EXERCISE REQUIREMENTS: Rewrite the stretch of the items from the line containing "The height and width of the screenshot is (367, 409)." through the line containing "pos(375,20)" as a Markdown table with the columns Number and Entry, giving each line its own numbered row and skipping blank lines. Leave the pictures out of the answer.

** START **

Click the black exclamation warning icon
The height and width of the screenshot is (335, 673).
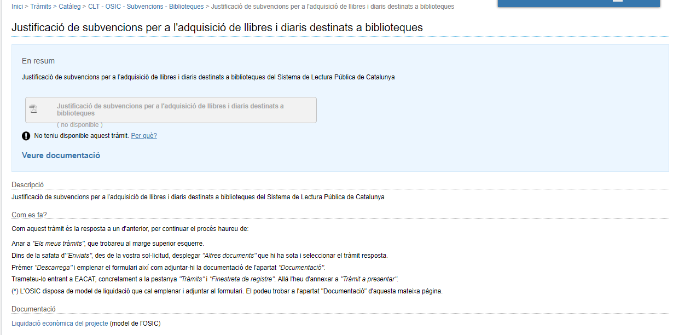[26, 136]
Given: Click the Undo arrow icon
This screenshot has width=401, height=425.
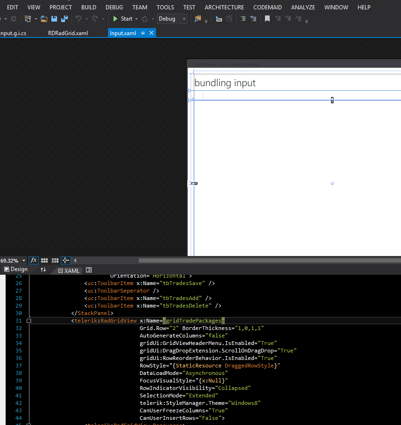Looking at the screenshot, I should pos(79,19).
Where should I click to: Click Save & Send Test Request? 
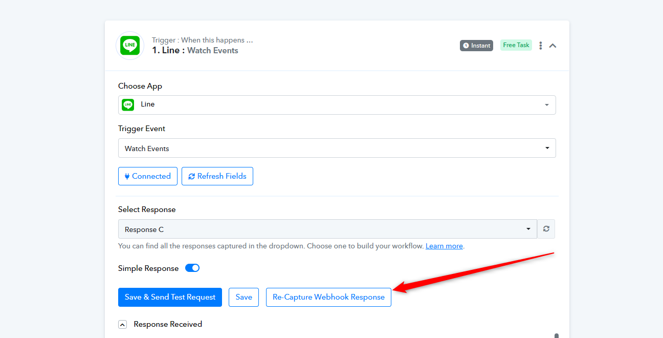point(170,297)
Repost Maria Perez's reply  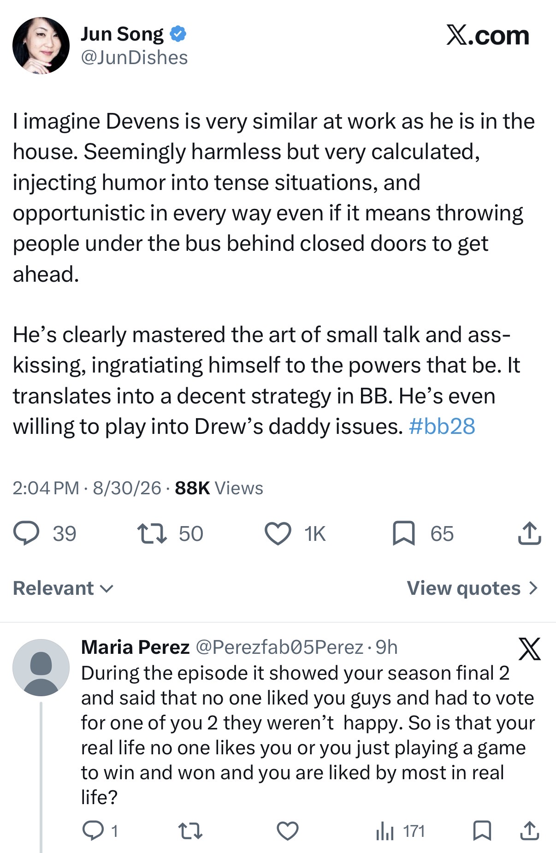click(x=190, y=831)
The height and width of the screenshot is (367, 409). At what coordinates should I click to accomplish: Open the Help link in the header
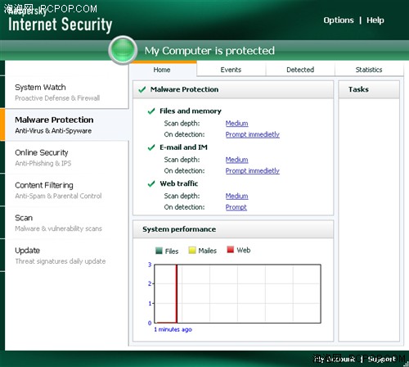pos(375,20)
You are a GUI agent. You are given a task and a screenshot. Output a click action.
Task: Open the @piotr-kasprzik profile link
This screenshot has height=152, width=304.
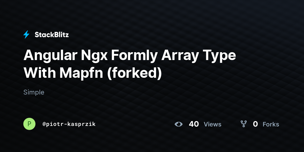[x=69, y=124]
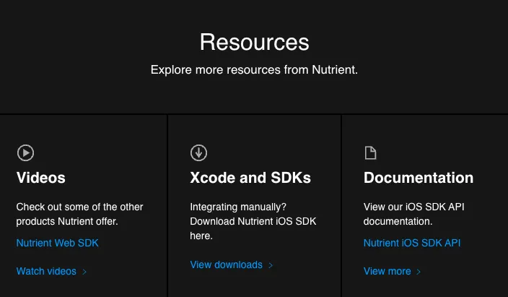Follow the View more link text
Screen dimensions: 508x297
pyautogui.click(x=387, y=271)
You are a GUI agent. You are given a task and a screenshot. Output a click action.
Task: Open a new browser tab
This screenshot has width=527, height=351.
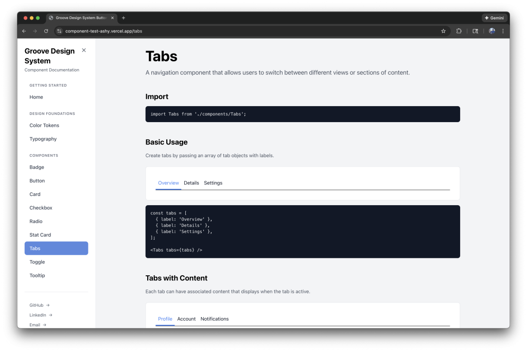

** END **

REPLY TO THE EXERCISE:
| Number | Entry |
|---|---|
| 1 | The height and width of the screenshot is (367, 409). At what coordinates should I click to accomplish: Open the Help link in the header |
| 2 | pos(375,20) |